The query portion of the play is not designed to be stand-alone or portable. The query is what implements the objective and produces the report results, but the specifics of how it does that just don’t matter. All of the details of the query needed to understand the results are documented in the analysis section. Any remaining under-the-hood details are inconsequential to the play and the analyst processing the report results. Queries can sometimes be rather complex due in part to being specific to whatever system the data lives in.

We’ll cover query development in depth in Chapters 8 and 9. The primary reason we include the query in the report, aside from the obvious need to use it, is that we want to ensure our play tracking and development system is in sync with our log management and query system, and to help educate each other with creative methods for developing queries. Analysts can often reuse logic and techniques from queries of already approved plays.

Analyst Comments/Notes

We manage our playbook using Bugzilla. Using a bug/ticket tracking system like Bugzilla allows us to track changes and document the motivation for those changes. Any additional useful details of a play that don’t belong in the aforementioned sections end up in the comments section. For a given objective, there are often a number of ways to tackle the idea in the form of a data query. The comments allow for discussion among the security engineers about various query options and the best way to approach the play objective. The comments also provide a place for clarifications and remarks about issues with the query or various gotchas.

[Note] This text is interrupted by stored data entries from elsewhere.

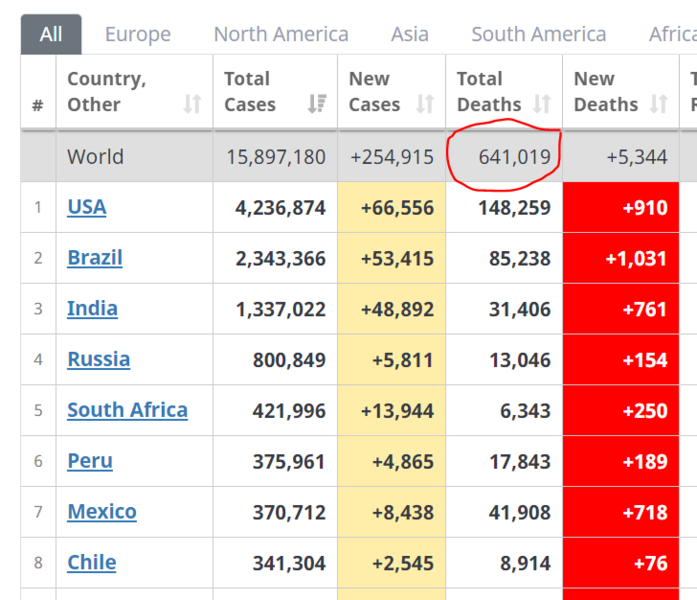The width and height of the screenshot is (697, 600).
Task: Select the All tab
Action: pos(51,34)
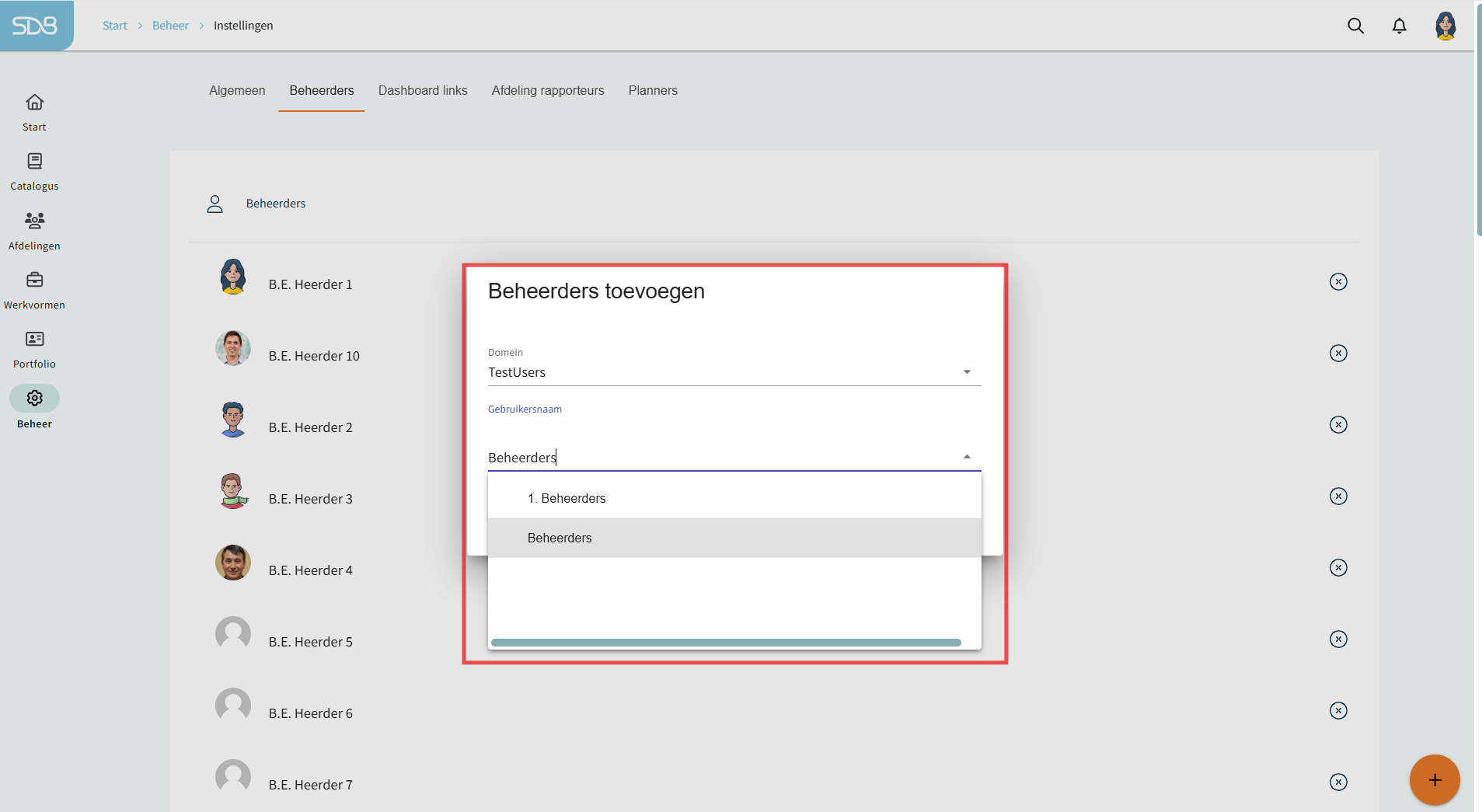
Task: Go to Start in the sidebar
Action: click(34, 112)
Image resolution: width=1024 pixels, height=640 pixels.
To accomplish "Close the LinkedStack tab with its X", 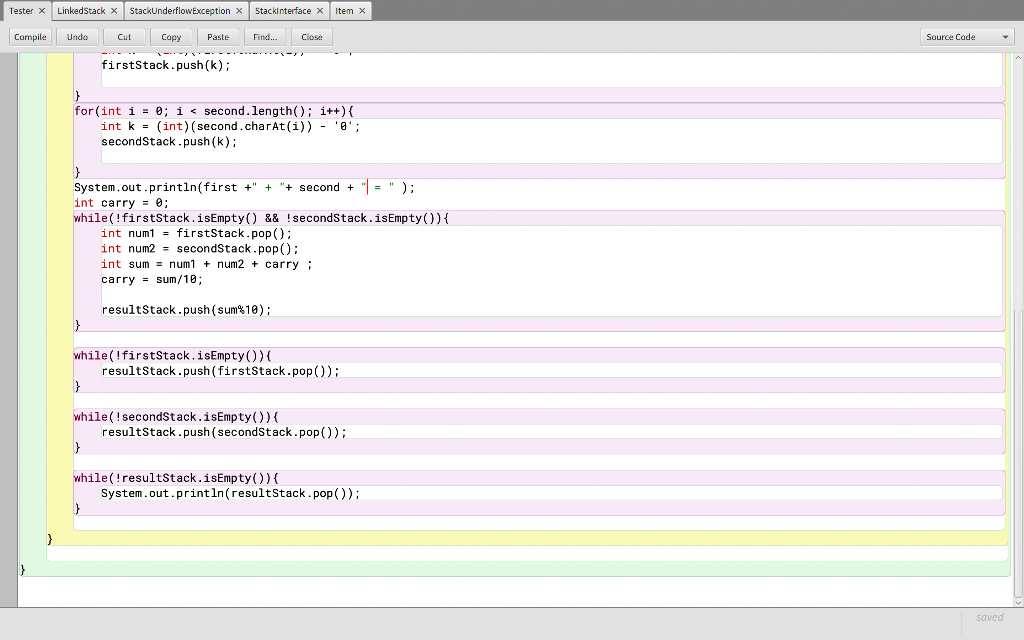I will (x=113, y=11).
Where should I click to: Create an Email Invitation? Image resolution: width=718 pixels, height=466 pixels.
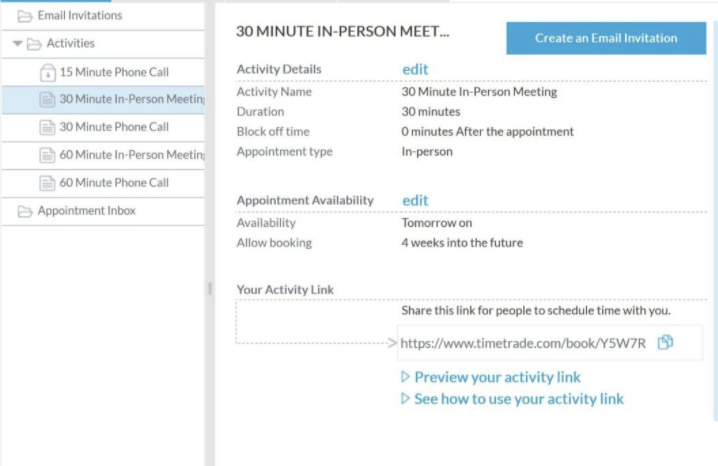point(606,38)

Most plays need occasional maintenance and tuning to better handle edge cases and tune out noise or false positives. The comments allow the analysts processing reports to discuss tweaks and describe what is and isn’t working about a report. By keeping all of the notes about a play as addendums, it’s possible to read the evolution of the play. This enables us to keep the playbook relevant long term. It also provides for additional management options like retiring reports and reopening reports.

The Framework Is Complete—Now What?

We have talked with plenty of security teams from different industries all around the world. Many of them have figured out mature approaches that work to secure their networks. Many more just want us to give them the playbook as though it’s a drop-in solution. The framework as we’ve just defined it is the playbook. We’ve put together a straightforward framework based on our experiences with incident detection, our current tools and capabilities, our team structure and expertise, and our management directive.

The framework stands well on its own, but at some point, plans must be put to action. After you’ve fine-tuned your plan to clean up data so it can be searched, and developed a democratic way of detecting current and future threats, it’s time to put your methods into practice. Security operations depend heavily on solid process, but good security operations also depend on effective and sustained threat detection. The playbook requires regular maintenance once you add in the operational moving parts like analysis, play review, threat research, and the like.

Chapter Summary

§ Developing a playbook framework makes future analysis modular and extensible.

§ A thorough playbook will contain the following at minimum:

§ Report identification

§ Objective statement

§ Result analysis

§ Data query/code

§ Analyst comments/notes

§ An organized playbook offers significant long-term advantages for staying relevant and effective—focus on organization and clarity within your own framework.